Thirdly, the discussion of viable alternative treatments is critical to ensuring that informed decisions can be authentically made. However, viable means available, acceptable and appropriate to the clinical presentation. Evidence base for psychosocial interventions usually relies on training and fidelity to a specific intervention, not a grab bag of techniques 5 . Ensuring that an evidence‐based alternative is offered is essential. However, informed decision making is not served by a discussion of options that are not truly viable or clinically appropriate.
Finally, the clinician needs to be clear about his/her own recommendation while respecting the women's right to choose the best option for her, whether this aligns or not with the clinician's own choice.
Putting all this into practice is challenging. For women with long‐standing mental disorders, such as schizophrenia or bipolar disorder, the ideal time to discuss options is pre‐conception. For women in the childbearing years, caution should be exercised with some agents, such as valproate. In many jurisdictions, there are now limitations on prescription of valproate to women, due to the risks to fetal well‐being and the high rate of unplanned pregnancies. Changing a woman from medications contraindicated in pregnancy should be well in advance of trying to conceive.
For those women on medications such as lithium, lamotrigine or antipsychotics, ensuring effective treatment leading into a pregnancy is recommended, as well as consideration of areas such as folate supplementation, assessing vitamin D levels and a focus on overall general health.

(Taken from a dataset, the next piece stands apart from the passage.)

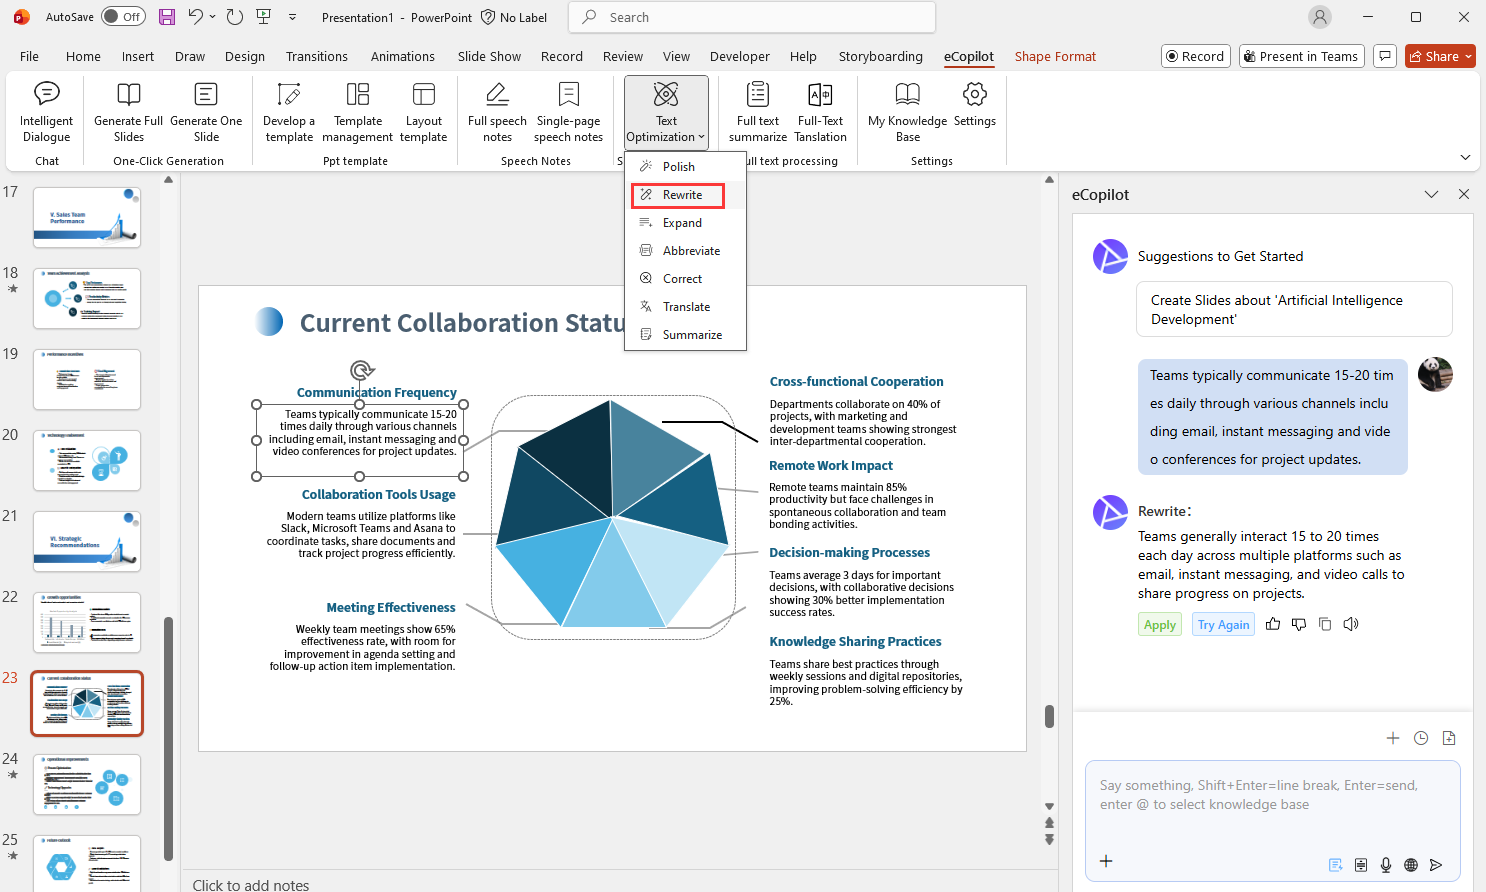Open Full speech notes tool
Viewport: 1486px width, 892px height.
click(497, 112)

While it may not be advisable to change a medication, it is possible to minimize harmful impacts through careful monitoring and dose adjustment, since both hepatic metabolism and renal clearance accelerate in later pregnancy.
There are clinical aids that can be adapted to support this within services 6 . An example of monitoring and dose adjustment is with lithium: this includes ensuring early screening for risk of a cardiac malformation, then careful and close blood monitoring of levels throughout third trimester, prior to delivery and into the postpartum 7 . For antipsychotics, especially those with metabolic risks, another example is early screening for gestational diabetes at 16‐18 weeks, rather than waiting until the usual routine screening at 28 weeks, to detect and manage any emerging diabetes early and prevent harm from prolonged hyperglycaemia to the woman and the baby 8 .
For some women taking antidepressants, there is a concern that their baby may be born addicted and this comes from the misunderstanding of poor neonatal adaptation symptoms associated with antidepressants in pregnancy. Explaining that this may be neither a withdrawal or toxicity response, is likely self‐limiting and mostly mild is important to place this in context of managing mental health 9 .
The choice between uncertain options is not easy for women or for treating clinicians. Any change in the foreseeable future will require a concerted effort by clinicians, researchers, funders and women, to shift the current research agenda and ensure there is investment in studies able to provide clarity for risks and benefits from psychopharmacological treatments during pregnancy. Ultimately, it will be this investment, together with delivery of person‐centred care, that will support the evolution of truly informed decision making for mental health treatments, including pharmacological ones, in pregnant women.